Sometimes the net good demands the change, but that does not mean there is not a price to be paid. Children must be protected from an abusive parent figure; however, even the removal of such a person is difficult on the kids. Sometimes the addition of a parent figure strengthens the existing parent as a person enough to justify that addition. But be sure, a step-parent is never a parent, and conflicts in loyalties will occur with the addition. All this causes stress.

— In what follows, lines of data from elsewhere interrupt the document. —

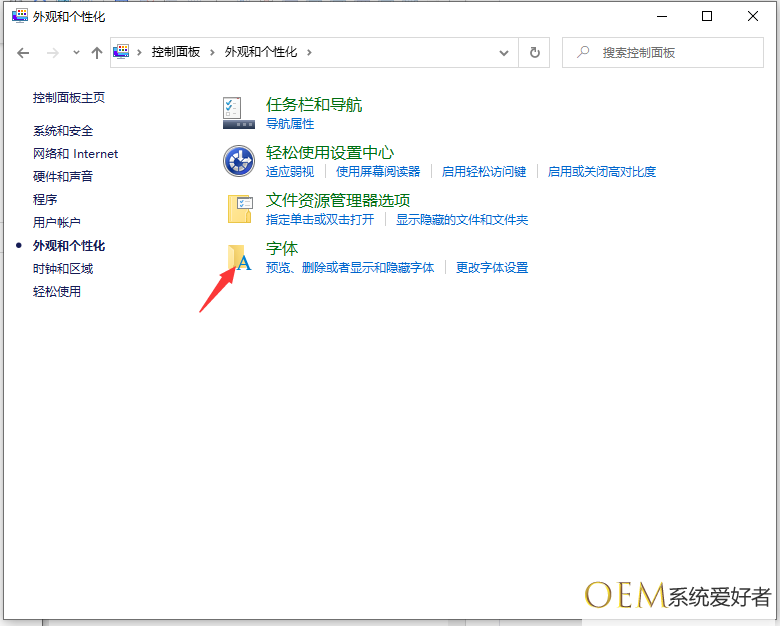Open 启用或关闭高对比度 link
Viewport: 780px width, 626px height.
pos(602,172)
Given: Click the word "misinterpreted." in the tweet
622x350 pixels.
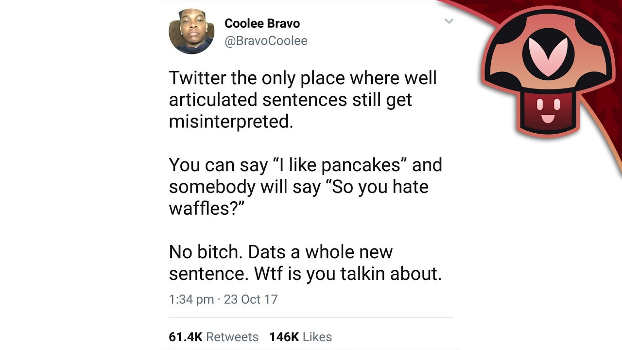Looking at the screenshot, I should (x=231, y=121).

Again it is important to see that even if the poly-mother or father bring their lover home and they engage with the kids, that does not mean they have been put in a parental role. Such people are visitors, and even young children know a visitor is not a parent figure. So there is no harm in polyamorous parents introducing their loves to their kids. And if it is normalized in the home, that person can openly sleep with Mom and/or Dad. However, changes to the core family group must be made very slowly, with great deliberation. Mom or Dad being “in love” with someone new is not enough justification for introducing a new parent figure. New lovers must be clearly a identified as a secondary relationship to both the children and the existing primary adult(s). In a very few cases, after a very long period of acclimatization and a very firm (even contractual) commitments from the lover, can he/she begin to take on a quasi-parental role. Any other action is to subjugate parental duty to personal desires.


There is no other ethical approach.


I know this does not square with the “me first” attitude of many poly writers, but such an attitude will not bring forth a better world.